四條畷神社の境内に鎮もります『有源招魂社』の第二回例大祭先哲祭が、去る九月十五日(敬老の日)に、八十数名のご参列のもと厳かに執り行われた。東は千葉から、西は九州、山口、広島から、熱い思いの道人相集いて……。日本国の祖神・天御中主大神・天照大御神・大物主大神の三神を中心に、孔子をはじめ安岡正篤大師に至る内外の先哲二十九御祭神、片や我々後輩をこよなく愛でられ、教えて倦まざる態にて導き下され、自らは国を憂え世の行末を案じられ、それこそ己を顧みざる捨身奉公の誠を尽くされ、我らに範を垂れさせたもうた諸先輩物故者、今年新たに神上りませる八柱を加え、実に三百二柱の物故者が合祀された。参列者の中には御遺族もおられ、故人の偉大なご遺徳を偲びつつ、ありし日の面影を瞼に浮かべ、文字通り神そこに在すが如き思いで熱祷を捧げたのであった。

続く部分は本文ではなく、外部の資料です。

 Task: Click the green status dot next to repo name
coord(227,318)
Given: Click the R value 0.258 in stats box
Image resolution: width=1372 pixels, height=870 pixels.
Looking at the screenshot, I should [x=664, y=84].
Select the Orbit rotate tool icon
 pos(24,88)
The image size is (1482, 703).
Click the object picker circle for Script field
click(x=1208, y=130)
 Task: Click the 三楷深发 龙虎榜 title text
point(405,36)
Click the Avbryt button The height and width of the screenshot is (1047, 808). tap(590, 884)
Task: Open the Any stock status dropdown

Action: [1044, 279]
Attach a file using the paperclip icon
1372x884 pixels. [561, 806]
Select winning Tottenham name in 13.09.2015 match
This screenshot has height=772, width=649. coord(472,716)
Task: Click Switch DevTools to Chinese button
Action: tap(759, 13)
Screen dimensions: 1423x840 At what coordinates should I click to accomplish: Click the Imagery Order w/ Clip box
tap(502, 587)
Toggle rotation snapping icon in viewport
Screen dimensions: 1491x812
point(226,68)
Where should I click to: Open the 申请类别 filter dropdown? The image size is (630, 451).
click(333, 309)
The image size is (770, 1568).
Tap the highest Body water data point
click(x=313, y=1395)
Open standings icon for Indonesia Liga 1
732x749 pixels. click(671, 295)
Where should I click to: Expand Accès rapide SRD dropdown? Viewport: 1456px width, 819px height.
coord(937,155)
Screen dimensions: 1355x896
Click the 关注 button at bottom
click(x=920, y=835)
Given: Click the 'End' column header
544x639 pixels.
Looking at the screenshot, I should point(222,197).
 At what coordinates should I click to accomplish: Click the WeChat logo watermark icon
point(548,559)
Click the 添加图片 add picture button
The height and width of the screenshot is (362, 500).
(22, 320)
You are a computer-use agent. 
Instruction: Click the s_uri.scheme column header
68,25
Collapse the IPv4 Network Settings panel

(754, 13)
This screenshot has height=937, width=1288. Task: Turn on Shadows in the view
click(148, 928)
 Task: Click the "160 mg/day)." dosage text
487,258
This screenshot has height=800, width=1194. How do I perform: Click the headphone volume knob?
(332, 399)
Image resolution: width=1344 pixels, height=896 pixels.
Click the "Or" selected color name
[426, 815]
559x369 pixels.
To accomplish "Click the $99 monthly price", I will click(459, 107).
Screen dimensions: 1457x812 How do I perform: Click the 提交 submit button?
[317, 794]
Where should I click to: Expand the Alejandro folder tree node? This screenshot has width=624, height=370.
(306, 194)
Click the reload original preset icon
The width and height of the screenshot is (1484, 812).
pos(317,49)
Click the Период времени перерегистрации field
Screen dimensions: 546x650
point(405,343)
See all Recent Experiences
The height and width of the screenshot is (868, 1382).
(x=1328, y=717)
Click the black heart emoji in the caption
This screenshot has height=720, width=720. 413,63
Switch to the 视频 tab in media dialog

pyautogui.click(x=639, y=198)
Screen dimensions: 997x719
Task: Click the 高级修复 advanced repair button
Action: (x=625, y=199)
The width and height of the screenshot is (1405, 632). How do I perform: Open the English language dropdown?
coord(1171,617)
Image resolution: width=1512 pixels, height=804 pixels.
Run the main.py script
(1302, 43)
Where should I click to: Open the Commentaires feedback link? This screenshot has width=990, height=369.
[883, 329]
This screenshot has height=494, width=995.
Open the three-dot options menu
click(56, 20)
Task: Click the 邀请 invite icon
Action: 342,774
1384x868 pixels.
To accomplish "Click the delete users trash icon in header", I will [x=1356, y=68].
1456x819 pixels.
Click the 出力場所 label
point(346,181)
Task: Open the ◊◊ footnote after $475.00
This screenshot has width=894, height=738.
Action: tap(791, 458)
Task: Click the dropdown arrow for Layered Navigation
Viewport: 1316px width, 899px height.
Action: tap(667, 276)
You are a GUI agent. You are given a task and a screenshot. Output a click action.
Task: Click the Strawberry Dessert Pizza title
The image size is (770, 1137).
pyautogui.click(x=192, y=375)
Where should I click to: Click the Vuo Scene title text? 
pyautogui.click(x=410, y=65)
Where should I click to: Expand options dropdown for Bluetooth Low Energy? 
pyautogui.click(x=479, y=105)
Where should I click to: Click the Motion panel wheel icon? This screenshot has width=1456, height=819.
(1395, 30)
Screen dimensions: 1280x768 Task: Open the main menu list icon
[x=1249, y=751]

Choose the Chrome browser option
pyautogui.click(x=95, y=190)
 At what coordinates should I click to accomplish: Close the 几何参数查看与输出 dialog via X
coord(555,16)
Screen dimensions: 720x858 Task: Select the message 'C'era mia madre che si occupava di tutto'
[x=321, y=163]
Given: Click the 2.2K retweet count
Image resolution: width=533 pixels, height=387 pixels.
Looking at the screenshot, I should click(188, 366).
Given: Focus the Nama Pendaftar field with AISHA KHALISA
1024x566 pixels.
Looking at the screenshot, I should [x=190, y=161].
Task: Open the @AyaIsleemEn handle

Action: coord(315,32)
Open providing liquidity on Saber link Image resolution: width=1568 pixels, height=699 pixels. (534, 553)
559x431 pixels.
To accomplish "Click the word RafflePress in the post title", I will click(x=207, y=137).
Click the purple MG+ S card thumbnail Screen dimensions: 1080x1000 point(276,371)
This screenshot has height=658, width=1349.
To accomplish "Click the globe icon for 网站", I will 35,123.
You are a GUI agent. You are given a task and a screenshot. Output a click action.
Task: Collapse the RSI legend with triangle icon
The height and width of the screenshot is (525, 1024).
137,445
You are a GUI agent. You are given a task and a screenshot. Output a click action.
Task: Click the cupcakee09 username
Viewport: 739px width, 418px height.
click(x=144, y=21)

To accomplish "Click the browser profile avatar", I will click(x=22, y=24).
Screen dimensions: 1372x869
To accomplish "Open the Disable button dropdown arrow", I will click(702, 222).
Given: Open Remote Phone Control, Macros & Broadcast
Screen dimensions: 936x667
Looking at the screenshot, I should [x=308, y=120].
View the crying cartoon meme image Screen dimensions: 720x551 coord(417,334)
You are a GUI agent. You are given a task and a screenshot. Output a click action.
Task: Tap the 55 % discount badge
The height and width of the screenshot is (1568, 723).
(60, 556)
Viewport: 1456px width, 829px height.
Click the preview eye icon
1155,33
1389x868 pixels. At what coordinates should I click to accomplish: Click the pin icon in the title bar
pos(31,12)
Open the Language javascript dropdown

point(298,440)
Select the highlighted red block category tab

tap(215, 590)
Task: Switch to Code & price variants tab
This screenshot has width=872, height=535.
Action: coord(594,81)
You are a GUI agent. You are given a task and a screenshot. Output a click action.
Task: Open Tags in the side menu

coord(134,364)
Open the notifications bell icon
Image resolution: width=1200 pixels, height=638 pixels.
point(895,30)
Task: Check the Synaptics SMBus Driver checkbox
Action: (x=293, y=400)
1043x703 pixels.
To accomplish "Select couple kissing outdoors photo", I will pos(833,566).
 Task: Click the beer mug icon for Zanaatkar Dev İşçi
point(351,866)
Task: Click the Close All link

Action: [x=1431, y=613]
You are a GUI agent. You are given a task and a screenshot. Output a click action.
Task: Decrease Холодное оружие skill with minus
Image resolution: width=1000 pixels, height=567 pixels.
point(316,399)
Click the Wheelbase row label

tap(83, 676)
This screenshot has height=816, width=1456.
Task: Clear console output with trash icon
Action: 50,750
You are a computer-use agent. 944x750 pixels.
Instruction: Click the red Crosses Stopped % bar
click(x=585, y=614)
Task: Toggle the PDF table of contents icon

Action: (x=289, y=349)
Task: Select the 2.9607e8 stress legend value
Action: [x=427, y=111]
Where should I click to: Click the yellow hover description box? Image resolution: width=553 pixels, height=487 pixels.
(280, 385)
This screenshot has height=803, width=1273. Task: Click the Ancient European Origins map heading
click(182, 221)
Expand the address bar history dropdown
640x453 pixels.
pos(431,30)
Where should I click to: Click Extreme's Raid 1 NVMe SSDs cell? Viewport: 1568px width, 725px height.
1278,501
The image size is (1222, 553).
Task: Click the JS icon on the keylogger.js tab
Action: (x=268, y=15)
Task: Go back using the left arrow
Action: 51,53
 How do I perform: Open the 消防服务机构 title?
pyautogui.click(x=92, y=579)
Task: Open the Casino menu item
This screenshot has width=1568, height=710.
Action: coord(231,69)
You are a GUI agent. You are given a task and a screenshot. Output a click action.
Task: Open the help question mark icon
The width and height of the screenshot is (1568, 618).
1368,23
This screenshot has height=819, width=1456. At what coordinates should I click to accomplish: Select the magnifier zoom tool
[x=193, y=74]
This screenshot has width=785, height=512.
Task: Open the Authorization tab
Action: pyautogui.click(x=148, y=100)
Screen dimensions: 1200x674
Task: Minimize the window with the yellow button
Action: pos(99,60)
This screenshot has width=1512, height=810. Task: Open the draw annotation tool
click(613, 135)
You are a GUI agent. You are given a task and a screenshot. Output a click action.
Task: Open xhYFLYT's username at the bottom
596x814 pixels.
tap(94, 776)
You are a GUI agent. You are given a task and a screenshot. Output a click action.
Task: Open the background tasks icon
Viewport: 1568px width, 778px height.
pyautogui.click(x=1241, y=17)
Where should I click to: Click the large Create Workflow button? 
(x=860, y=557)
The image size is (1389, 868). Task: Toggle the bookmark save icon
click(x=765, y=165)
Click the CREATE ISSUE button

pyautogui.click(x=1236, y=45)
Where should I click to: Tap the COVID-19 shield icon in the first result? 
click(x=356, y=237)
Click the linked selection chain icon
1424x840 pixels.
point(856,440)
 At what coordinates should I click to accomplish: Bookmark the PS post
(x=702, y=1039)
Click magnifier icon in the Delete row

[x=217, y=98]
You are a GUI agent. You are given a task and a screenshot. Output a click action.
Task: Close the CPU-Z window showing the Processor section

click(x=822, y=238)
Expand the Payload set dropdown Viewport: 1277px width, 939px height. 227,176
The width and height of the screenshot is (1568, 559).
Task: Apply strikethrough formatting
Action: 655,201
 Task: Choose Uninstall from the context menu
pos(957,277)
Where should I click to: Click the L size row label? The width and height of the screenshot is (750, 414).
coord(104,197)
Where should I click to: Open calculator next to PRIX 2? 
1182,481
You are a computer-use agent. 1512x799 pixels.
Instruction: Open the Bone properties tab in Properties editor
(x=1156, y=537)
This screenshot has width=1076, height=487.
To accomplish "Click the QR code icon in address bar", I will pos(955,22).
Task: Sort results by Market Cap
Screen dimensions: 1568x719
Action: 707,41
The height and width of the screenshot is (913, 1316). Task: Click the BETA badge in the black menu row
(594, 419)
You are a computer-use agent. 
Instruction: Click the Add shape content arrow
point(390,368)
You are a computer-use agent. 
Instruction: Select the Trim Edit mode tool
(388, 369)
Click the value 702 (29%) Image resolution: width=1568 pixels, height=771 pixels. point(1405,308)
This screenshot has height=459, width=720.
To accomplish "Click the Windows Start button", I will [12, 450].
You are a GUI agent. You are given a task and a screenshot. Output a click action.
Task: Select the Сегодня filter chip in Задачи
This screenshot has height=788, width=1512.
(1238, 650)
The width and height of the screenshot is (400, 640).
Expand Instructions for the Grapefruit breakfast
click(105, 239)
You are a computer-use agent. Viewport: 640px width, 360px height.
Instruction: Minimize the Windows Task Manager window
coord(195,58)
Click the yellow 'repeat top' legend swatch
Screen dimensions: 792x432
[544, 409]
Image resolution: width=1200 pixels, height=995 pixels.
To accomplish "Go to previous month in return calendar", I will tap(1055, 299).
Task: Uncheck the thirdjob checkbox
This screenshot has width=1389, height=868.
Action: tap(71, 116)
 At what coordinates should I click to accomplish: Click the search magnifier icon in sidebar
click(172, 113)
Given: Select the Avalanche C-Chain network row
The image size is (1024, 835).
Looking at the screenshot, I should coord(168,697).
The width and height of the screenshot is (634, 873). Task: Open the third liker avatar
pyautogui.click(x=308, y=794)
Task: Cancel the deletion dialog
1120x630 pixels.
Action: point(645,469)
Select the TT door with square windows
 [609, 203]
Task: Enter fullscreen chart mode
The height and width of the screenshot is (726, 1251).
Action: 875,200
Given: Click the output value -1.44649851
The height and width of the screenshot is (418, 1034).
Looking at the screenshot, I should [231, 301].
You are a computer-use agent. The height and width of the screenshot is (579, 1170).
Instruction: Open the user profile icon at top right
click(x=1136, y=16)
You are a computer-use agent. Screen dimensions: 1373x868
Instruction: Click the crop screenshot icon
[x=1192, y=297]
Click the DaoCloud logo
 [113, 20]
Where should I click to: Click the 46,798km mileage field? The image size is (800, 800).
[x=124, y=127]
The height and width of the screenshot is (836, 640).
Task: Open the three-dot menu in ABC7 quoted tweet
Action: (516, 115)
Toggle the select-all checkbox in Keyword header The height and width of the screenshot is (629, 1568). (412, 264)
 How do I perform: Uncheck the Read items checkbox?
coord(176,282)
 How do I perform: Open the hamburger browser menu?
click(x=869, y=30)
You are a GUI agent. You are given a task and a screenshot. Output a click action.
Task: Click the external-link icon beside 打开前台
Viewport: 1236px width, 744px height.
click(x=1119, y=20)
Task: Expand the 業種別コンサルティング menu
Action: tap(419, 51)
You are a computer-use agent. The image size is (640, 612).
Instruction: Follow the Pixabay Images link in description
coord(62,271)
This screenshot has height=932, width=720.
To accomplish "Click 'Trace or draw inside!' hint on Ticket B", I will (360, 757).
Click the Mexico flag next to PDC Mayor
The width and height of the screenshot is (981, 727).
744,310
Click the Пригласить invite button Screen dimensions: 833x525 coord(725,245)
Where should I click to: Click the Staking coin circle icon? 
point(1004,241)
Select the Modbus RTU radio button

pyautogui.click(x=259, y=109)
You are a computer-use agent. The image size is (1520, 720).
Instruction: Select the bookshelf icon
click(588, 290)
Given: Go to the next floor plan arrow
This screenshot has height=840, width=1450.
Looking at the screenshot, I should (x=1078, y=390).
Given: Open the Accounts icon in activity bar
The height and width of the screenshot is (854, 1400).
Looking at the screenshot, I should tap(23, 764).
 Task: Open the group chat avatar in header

今年は社前に新たに由緒板が設置された。使われた石板は、なんと前成人教学研修所のシンボルであった安岡正篤先生作「研修所の壁に題す」の詩を刻んだ詩碑に嵌められた庵治石なのである。碑石に嵌めるに分厚く、半分に削ったその半面が残っていたのである。庵治と言えば且って若き学徒が自らの練成のために毎年無人の島『何陋島』で鍛練に励んだ所である。島へ渡る時必ず庵治の町を通り、渡し舟に乗った思い出の地である。安岡先生も何度か訪ねられ、先生の書かれた万葉歌が海辺の石碑に刻まれている。庵治石とはこの地の特産で世界にも稀な名石として知られる。

庵治の里 愚なるが如き 君子人
   おほく住まへる 瀬戸のよき里


この石に神社の由緒が刻まれ、有源山以来の尊い御神徳が永遠に顕されることになった。

又社前左には、孔子木『楷樹』が記念植樹された。この苗木は、今年新霊として祀られた元松下電器産業の社員教育に携わられ、退職後は成人教学研修所教官としてご奉仕下さり、解散後も引き続き論語普及会に奉仕された故北川泰蔵氏が、下山の途次に有源山に発芽したものを家へ持ち帰り、丹精こめて育てておられたものであり、文字通り曲阜孔林より続く子孫の苗が社前に植えられたのである。

師をしたひ 子貢がうへし 孔子木
   今ぞ根づかん 有源神社に


列席のご遺族和美夫人が万感の思いを胸に土をかけておられた。

安岡大師逝かれて早や二十五とせ、参列者の多くが先生からすれば孫に当るような年令層が多く見受けられる。論語に登場する孔子の弟子たちも大半が孫のような若者たちである。その若者たちによって論語が編まれ、道統が継がれ、そして孔子の偉大なる教が世に知られるようになり、やがて世界の大聖人と崇められるようになった。

安岡先生を尊崇し、斯道に励む我ら、愈々草奔崛起の時来る。猶興の志もて千万人と雖も吾往きて国難に処そうではないか。